Im Nationalrat stellte keiner der Parlamentarier und keine der Parlamentarierinnen Sinn und Zweck der seit 1990 intensivierten Zusammenarbeit mit Osteuropa in Frage. Unumstritten war, dass die Länder Osteuropas in ihren Demokratisierungs- und wirtschaftlichen Reformprozessen weiter Unterstützung erhalten sollen. Trotz Rückschlägen und Abstürzen müsse die Hilfe fortgesetzt werden, sagte Columberg (C, GR). Laut Fischer (V, AG) hat sich gezeigt, dass sich Westeuropa auf ein deutlich längeres Engagement gefasst machen muss als ursprünglich angenommen. Die Umwandlung der Wirtschaft gehe nicht so schnell voran wie erhofft. Nabholz (R, ZH) sagte, dass die Schweiz aus sicherheitspolitischer Sicht ein grosses Interesse daran habe, dass die wirtschaftliche Not der Bevölkerung nicht dazu führt, dass sich alte Kräfte bei Wahlen wieder behaupten können. Von mehreren Parlamentariern wurde gefordert, bei der Osteuropahilfe geographische und sektorale Schwerpunkte zu definieren, statt die Gelder wie bisher nach dem Giesskannenprinzip zu verteilen. Mühlemann (R, TG) meinte, da man nicht alles tun könne, müsse die Osteuropahilfe sich auf qualitativ hochstehende Projekte beschränken und einer klaren politischen Zielsetzung folgen. Aufgeschreckt durch die Situation in Tschetschenien hat der Nationalrat bei der Detailberatung mit 133 gegen 21 Stimmen eine Menschenrechtsklausel eingefügt. Mit diesem Entscheid wollte der Rat in erster Linie ein politisches Signal setzen. Ein Antrag Mauch Rolf (R, AG) dem Bundesrat nicht nur die Möglichkeit zu geben, sondern ihn dazu verpflichten, die Hilfe im Falle von Menschenrechtsverletzungen zu stoppen, wurde hingegen abgelehnt. Ein Aussetzen der Hilfe würde den in Russland vorhandenen Reformkräften schaden. Mit 123 gegen 5 Stimmen wurde der Bundesbeschluss verabschiedet.

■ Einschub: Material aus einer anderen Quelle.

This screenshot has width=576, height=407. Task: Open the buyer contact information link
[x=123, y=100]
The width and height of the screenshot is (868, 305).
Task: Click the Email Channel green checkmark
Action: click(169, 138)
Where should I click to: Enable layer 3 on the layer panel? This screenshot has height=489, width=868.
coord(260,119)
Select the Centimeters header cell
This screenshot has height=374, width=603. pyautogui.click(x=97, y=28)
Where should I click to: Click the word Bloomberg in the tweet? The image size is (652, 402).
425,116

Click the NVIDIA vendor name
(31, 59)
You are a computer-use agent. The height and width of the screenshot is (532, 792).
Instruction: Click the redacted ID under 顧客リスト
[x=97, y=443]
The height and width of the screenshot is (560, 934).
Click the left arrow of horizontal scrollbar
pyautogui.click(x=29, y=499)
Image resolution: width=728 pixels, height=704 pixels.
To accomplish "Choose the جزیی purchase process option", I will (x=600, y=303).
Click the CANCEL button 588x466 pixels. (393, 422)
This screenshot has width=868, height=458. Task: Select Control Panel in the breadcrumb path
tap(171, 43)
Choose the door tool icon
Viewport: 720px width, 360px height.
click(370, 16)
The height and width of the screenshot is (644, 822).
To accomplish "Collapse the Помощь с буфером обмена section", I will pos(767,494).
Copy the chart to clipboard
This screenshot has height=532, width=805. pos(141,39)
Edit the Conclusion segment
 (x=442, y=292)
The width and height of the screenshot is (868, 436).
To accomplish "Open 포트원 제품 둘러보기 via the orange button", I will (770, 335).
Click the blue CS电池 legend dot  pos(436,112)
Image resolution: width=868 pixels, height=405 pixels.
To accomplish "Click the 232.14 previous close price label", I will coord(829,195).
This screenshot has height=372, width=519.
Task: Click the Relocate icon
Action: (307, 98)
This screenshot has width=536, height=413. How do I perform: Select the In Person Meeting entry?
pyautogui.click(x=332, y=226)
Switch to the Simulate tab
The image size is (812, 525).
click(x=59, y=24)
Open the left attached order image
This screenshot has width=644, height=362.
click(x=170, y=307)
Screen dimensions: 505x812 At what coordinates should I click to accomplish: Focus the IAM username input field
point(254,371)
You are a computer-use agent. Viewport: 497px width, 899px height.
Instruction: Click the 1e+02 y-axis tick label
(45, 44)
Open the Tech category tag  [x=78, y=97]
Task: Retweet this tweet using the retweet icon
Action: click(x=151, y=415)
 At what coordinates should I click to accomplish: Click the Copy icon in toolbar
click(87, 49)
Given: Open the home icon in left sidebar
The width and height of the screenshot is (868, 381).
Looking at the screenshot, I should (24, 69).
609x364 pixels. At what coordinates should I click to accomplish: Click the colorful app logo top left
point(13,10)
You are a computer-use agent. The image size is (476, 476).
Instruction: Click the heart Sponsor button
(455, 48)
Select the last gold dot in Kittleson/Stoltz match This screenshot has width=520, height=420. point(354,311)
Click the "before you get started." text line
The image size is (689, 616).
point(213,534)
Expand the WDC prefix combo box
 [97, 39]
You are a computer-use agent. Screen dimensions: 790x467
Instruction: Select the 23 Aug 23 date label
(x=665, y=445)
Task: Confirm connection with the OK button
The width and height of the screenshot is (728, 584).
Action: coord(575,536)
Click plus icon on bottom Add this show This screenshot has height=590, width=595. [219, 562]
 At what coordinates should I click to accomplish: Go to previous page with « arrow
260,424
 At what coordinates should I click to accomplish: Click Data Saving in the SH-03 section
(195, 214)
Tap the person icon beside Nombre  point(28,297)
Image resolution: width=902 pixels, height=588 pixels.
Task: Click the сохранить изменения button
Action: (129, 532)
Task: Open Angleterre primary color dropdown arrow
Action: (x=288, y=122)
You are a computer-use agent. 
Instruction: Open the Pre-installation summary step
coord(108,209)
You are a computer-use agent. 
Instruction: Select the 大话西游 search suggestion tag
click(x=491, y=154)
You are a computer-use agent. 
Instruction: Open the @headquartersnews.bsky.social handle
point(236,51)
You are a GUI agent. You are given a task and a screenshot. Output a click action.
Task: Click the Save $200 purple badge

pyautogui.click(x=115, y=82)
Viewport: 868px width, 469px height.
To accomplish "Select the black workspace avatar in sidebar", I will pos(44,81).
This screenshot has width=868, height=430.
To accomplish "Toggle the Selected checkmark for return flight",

In der Differenzbereinigung hiess der Ständerat die vom Nationalrat eingebrachten Menschenrechtsklausel diskussionslos gut. Eine weitere Differenz räumte er aus, indem er auf seinen Entscheid zurückkam, den Grundsatz der solidarischen Mitverantwortung aus der Vorlage zu streichen. Bei den Zielen der Osthilfe schloss er sich dem Nationalrat an, der neben dem Aufbau der Demokratie und dem Übergang zur Marktwirtschaft auch die soziale Ausgestaltung und die kulturelle Entwicklung festschrieb.